[任务要求] 根据下面关于《石乡行》与“马宝裁定”的摘录文本,博在开矿前的勘测中担任什么职务?

[摘录文本]
++++++++
土著人面对屠杀事件所带来的文化创伤没有一味地回避,而是利用屠杀的创伤记忆,凝聚了更为紧密的集体认同。“马宝裁定”后,澳大利亚“无主之地”(terra nullius)的谬论不攻自破。然而,“在‘马宝裁定’和《土著土地权法》生效后,澳大利亚并没有出现白人所担心的土著将提起大量诉讼的局面。也就是说,‘马宝裁定’和《土著土地权法》并没有给土著社会带来多少实际利益。”[8]虽然“马宝裁定”只是争取土地权过程中的成功个例,但土著社会仍然对此表示欢迎,它的政治、社会影响也在一定程度上给予了土著人一定的话语权。书中,博在开矿前的勘测中所担任的土著人向导一职,便是“后马宝时期”的一个特有变化。展现了在“20世纪90年代中期的澳大利亚,原住民对他们仍然有联系的土地上的采矿和其他开发活动有了更多的法律上的发言权”[6]44。在民族和解浪潮之中,借和解之势,土著人后代可以更加全面地了解父辈的创伤历史,种族之间的和解可以帮助他们治愈文化创伤,凝聚族群的集体认同;另外,依托族际和解的语域,土著人可以获得一定的话语权,摆脱在社会公共领域的无声窘境。

由于历史遗留问题,无论是白人定居者还是土著人,都迫切地需要种族和解来解决困境,延续身份认同。基于多元文化政策所提供的和解语境以及历史语域下种族和解的必要性,米勒在《石乡行》中浓缩了澳大利亚社会的和解倾向,本着求同存异的态度,展演了种族间在文化层面上的和解探试。以主人公安娜贝尔和博为代表的白人和土著人两方都在石乡之行的过程中表现出了强烈的和解倾向。
++++++++
条目位置记录:

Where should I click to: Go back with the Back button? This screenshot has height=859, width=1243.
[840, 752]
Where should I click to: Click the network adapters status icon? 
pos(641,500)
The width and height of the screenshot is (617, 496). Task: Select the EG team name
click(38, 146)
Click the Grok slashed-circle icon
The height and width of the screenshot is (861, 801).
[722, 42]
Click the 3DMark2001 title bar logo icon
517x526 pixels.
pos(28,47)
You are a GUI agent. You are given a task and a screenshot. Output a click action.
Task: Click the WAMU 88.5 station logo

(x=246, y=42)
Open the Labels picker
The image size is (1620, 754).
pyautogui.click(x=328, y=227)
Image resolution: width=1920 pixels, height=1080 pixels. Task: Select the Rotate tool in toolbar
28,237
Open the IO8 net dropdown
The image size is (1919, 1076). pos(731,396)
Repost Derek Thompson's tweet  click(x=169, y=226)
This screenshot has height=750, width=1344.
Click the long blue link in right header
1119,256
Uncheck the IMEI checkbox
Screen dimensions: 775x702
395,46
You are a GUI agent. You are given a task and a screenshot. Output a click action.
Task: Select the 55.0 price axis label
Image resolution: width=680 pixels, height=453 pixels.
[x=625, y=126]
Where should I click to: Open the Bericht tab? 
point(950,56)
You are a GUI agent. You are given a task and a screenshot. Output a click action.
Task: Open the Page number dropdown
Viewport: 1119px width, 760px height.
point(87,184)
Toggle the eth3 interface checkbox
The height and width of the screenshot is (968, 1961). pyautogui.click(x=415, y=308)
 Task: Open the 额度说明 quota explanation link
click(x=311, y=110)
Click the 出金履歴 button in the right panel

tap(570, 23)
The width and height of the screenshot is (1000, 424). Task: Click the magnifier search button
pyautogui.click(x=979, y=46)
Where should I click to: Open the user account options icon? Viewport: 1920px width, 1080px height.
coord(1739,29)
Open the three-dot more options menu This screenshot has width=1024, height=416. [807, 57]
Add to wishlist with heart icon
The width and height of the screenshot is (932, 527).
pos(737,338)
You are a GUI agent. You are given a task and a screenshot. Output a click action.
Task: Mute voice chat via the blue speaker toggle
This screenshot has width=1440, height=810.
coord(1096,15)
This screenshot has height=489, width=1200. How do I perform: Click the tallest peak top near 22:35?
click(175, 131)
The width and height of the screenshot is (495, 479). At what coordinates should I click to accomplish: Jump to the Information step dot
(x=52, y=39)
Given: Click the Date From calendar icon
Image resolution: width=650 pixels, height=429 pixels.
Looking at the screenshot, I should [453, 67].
++++++++
[完整回答] 博在开矿前的勘测中担任土著人向导一职。